Während man der baden-württembergischen FDP gelegentlich nachsagt, inhaltlich eher konservativ zu agieren, hat sie sich auf dem kleinen Parteitag in Bad Krozingen von einer geradezu revolutionären Seite gezeigt. Zunächst diskutierte man über das Freihandelsabkommen mit den USA (TTIP) und verabschiedete erwartungsgemäß eine wohlwollende Resolution, die die Chancen und Vorteile des Abkommens für Europa betonte. Im Anschluss daran wurden die nicht behandelten Anträge vom Dreikönigsparteitag besprochen und hier gab es handfeste Überraschungen. So wurde unter anderem mit großer Mehrheit der Antrag „Liberal braucht Mut“ mit wenigen Änderungen verabschiedet, der nun von den Südwestliberalen auf dem nächsten Bundesparteitag eingebracht wird.
Darin bekennt sich die FDP unter anderem zu einer „Politik der sozialen und ökologischen Marktwirtschaft, die mit liberalen Konzepten die Ziele der Gerechtigkeit und Teilhalbe verfolgt und die dem Prinzip der Nachhaltigkeit verpflichtet ist.“ Mittels einer effektiven „Kontrolle des Finanzsektors […], um den eigenverantwortlichen Bürger vor unredlichen Methoden der Finanzbranche zu schützen“, sollen die Lehren aus der Finanzkrise gezogen werden. Neu ist auch der Ansatz, dass man sich nun explizit auf die „Gerechtigkeitstheorie und Gerechtigkeitspraxis der Freiheit in Gemeinschaft (Rawls)“ beruft. Gerade in Zeiten von Pegida & Co. lässt weiterhin aufhorchen, dass die FDP in diesem Antrag die „Gewährleistung eines weltanschaulich neutralen Staates […]“ einfordert, was die Befürworter einer Trennung von Kirche und Staat freuen wird und zugleich ein neues programmatisches Feld eröffnet. Die Forderung nach einer „Offenen Gesellschaft mit gleichen Rechten für alle Lebensformen“ stellt zudem eine klare und unmissverständliche Abgrenzung zu manch konservativen und populistischen Kreisen dar. Der Wunsch nach einem förderalen „Europa mit einer echten Verfassung“, die häufigen Rückbezüge auf die FDP als originäre Menschenrechts- und Bürgerrechtspartei und auch die „Ablehnung von Rüstungsexporten an Menschenrechtsunterdrücker“ in dem Beschluss sind eine zusätzliche scharfe Trennlinie zu rechtsgerichteten Kräften wie der AFD.

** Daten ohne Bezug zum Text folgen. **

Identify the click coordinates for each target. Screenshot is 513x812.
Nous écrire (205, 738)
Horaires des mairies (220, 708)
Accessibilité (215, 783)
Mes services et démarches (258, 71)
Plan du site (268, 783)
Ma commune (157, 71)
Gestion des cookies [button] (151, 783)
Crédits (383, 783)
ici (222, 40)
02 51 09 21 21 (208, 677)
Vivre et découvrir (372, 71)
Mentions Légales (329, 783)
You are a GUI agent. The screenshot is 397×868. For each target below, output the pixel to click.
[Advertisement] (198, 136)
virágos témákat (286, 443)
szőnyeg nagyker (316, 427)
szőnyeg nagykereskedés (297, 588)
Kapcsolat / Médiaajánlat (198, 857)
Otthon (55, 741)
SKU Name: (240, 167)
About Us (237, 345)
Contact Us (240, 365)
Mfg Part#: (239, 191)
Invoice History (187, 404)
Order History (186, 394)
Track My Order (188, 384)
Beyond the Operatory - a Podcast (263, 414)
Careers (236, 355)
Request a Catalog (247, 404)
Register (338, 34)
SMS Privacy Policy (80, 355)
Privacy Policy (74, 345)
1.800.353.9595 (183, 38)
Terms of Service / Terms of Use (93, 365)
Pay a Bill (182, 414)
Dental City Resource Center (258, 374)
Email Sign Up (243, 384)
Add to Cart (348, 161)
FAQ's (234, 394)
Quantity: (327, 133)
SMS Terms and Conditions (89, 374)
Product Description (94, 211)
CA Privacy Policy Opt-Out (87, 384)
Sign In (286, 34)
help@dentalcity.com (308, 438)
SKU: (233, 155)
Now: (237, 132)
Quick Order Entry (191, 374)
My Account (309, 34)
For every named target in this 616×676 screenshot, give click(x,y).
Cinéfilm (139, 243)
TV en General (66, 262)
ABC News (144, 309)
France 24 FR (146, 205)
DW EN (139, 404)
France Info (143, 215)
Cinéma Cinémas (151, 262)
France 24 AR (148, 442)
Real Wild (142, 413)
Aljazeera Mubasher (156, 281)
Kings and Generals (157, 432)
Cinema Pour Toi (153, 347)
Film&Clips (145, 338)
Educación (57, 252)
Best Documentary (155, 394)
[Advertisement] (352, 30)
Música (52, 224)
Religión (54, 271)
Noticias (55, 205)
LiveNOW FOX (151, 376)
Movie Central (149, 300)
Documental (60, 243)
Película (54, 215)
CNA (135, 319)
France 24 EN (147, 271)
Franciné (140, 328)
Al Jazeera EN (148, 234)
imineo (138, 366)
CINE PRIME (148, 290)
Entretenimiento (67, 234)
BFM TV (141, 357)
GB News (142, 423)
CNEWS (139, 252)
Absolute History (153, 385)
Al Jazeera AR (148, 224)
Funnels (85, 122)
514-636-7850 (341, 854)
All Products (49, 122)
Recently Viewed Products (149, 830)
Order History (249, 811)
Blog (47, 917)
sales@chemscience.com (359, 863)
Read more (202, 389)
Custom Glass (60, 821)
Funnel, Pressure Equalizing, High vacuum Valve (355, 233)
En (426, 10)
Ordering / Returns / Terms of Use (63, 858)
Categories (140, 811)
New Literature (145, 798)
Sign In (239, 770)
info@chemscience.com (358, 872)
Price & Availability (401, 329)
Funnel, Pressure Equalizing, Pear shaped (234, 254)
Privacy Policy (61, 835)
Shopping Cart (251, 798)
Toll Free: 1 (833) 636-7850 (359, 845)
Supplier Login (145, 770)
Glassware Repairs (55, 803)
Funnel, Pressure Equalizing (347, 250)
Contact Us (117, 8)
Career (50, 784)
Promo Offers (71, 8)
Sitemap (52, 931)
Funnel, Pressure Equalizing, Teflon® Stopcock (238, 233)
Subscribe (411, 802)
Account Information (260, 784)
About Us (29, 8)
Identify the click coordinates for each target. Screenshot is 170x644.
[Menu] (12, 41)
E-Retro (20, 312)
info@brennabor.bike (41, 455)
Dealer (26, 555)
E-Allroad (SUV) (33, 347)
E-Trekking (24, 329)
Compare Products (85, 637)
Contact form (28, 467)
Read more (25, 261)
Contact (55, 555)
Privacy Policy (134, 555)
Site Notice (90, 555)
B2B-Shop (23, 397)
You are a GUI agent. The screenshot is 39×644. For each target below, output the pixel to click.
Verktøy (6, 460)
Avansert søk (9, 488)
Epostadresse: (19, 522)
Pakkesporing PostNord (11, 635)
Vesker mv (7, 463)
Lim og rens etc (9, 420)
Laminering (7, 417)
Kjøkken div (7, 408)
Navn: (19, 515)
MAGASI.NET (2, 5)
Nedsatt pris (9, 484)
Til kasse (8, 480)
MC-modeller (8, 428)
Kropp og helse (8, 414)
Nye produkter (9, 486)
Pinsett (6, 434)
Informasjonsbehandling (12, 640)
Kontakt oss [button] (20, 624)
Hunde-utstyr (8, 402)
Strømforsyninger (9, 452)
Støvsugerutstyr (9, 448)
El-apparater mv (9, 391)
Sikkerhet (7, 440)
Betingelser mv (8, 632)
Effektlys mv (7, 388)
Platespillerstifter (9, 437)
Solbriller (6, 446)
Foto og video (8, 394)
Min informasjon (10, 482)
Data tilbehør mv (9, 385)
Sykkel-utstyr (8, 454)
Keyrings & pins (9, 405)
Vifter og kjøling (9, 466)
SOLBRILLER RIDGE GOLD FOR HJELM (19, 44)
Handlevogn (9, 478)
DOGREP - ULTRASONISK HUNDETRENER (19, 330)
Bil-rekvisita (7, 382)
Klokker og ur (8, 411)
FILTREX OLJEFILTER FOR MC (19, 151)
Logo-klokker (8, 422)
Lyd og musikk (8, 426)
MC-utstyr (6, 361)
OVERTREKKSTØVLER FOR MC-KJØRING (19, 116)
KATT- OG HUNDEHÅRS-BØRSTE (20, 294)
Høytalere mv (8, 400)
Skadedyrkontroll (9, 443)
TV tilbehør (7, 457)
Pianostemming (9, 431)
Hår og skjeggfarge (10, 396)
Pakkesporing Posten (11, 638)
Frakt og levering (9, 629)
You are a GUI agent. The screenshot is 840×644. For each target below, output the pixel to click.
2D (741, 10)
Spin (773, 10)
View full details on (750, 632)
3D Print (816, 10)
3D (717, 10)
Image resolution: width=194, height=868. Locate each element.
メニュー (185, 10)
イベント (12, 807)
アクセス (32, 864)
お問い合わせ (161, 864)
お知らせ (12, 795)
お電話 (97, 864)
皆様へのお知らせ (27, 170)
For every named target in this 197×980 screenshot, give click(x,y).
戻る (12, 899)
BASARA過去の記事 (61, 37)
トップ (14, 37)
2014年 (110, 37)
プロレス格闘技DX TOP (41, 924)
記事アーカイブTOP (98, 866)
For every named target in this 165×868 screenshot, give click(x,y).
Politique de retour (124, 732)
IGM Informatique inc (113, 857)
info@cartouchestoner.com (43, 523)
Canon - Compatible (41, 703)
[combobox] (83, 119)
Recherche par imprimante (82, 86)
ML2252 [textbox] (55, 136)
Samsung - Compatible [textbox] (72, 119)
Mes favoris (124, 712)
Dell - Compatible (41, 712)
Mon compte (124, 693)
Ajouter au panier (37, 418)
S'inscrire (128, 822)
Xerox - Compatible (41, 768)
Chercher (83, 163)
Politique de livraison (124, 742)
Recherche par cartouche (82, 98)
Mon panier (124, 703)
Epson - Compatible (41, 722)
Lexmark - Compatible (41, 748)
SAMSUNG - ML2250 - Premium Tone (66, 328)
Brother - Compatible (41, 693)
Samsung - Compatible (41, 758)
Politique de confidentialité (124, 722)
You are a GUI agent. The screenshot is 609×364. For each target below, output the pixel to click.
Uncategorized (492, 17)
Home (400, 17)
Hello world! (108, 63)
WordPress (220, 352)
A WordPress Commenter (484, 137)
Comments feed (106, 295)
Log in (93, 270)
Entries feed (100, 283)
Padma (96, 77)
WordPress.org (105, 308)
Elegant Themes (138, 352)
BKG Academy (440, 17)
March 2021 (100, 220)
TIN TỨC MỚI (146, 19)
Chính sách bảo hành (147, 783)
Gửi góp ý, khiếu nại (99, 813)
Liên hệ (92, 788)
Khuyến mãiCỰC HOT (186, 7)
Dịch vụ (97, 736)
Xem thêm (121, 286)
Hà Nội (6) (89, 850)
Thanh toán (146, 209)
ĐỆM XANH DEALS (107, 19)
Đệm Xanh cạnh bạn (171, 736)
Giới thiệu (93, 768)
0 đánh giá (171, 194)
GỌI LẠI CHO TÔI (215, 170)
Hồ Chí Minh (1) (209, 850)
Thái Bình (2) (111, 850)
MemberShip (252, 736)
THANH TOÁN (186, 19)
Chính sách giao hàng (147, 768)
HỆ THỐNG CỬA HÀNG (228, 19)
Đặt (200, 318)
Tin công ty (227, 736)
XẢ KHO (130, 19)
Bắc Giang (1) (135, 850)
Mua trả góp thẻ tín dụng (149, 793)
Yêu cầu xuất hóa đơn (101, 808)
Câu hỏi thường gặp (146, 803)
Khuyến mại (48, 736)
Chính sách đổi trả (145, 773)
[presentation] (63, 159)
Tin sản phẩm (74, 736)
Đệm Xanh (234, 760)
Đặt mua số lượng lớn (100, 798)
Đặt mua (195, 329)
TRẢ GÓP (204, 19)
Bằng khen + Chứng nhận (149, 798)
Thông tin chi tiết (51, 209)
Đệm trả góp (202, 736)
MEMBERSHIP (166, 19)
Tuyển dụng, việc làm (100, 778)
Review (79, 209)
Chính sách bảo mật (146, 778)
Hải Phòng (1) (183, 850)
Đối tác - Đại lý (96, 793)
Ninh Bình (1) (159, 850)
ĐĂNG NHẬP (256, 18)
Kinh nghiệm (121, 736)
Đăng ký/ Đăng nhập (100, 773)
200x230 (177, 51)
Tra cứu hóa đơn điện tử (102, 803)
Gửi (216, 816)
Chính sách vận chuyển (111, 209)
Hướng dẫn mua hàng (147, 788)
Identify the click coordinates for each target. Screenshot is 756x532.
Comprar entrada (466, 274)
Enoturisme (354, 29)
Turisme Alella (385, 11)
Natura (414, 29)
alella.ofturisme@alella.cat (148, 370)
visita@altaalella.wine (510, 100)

Die reformierte FDP will gemäß ihres neuen Leitbilds mutig, optimistisch und empathisch auftreten und dazu ist dieser jüngste Beschluss ein wichtiger erster Schritt. Denn die FDP tut gut daran, die soziale und ökologische Komponente des Liberalismus wieder zu betonen, anstatt sich auf rein ökonomische Fragen zu verengen. Dazu passt auch, dass der Landesvorsitzende Michael Theurer in seiner Rede in Bad Krozingen den aktuellen politischen Kurs der CDU scharf attackierte und die Eigenständigkeit der FDP hervorhob. In einem Bericht des Focus verwies er sogar auf Schnittmengen mit SPD und Grünen und erteilte damit voreiligen Koalitionsaussagen eine klare Absage.
Erfreulich war auch, dass die Jungen Liberalen sich damit durchgesetzt haben, einen Fehler aus der Vergangenheit zu korrigieren. So spricht sich die FDP nun gegen Alkoholverkaufsverbote aus, die sie noch in der letzten Regierung auf Druck der CDU mittragen musste.
Somit präsentierte sich die FDP auf diesem Landeshauptausschuss inhaltlich reformfreudig, eigenständig und zukunftsorientiert. Wenn sich dieser neue Kurs auch im Landtagswahlprogramm und im Auftreten der Kandidaten niederschlägt, dann wird die FDP bei der Landtagswahl wieder punkten können.